Out of the listing below, copy every line that carries the string "agent".

(STUDY MATERIAL Opens)

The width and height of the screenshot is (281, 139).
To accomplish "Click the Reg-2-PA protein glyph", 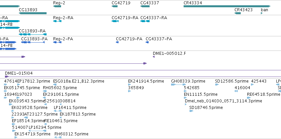I will click(57, 42).
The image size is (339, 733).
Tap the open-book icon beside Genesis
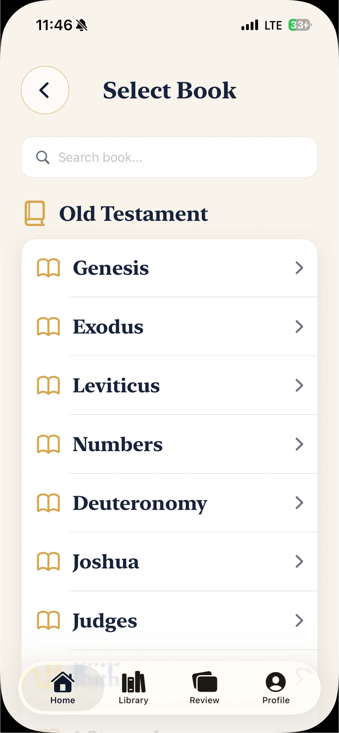click(48, 268)
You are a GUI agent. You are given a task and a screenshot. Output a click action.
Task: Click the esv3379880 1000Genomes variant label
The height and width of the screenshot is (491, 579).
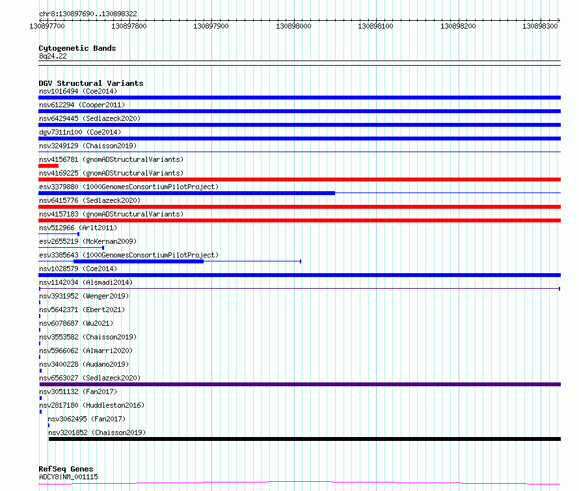(129, 187)

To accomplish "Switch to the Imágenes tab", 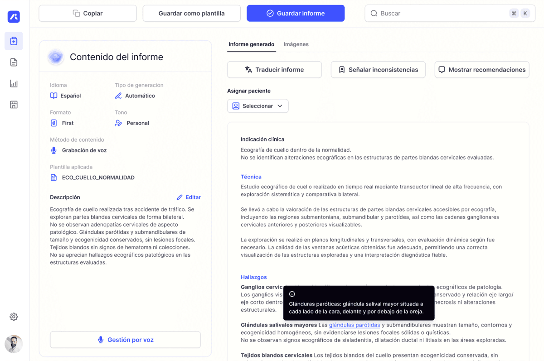I will point(296,44).
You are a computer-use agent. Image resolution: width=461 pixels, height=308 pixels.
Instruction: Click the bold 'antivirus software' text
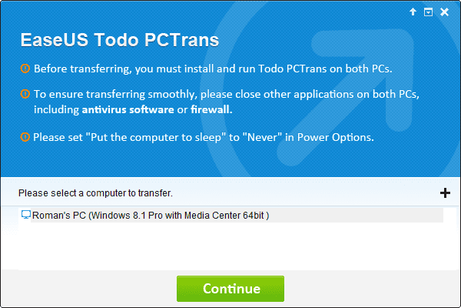pos(128,109)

(STUDY MATERIAL Closes)

RESULT OF THE TASK:
You are a GUI agent. You are given a task and a screenshot. Output a click action.
You are a computer-use agent. Image resolution: width=461 pixels, height=308 pixels.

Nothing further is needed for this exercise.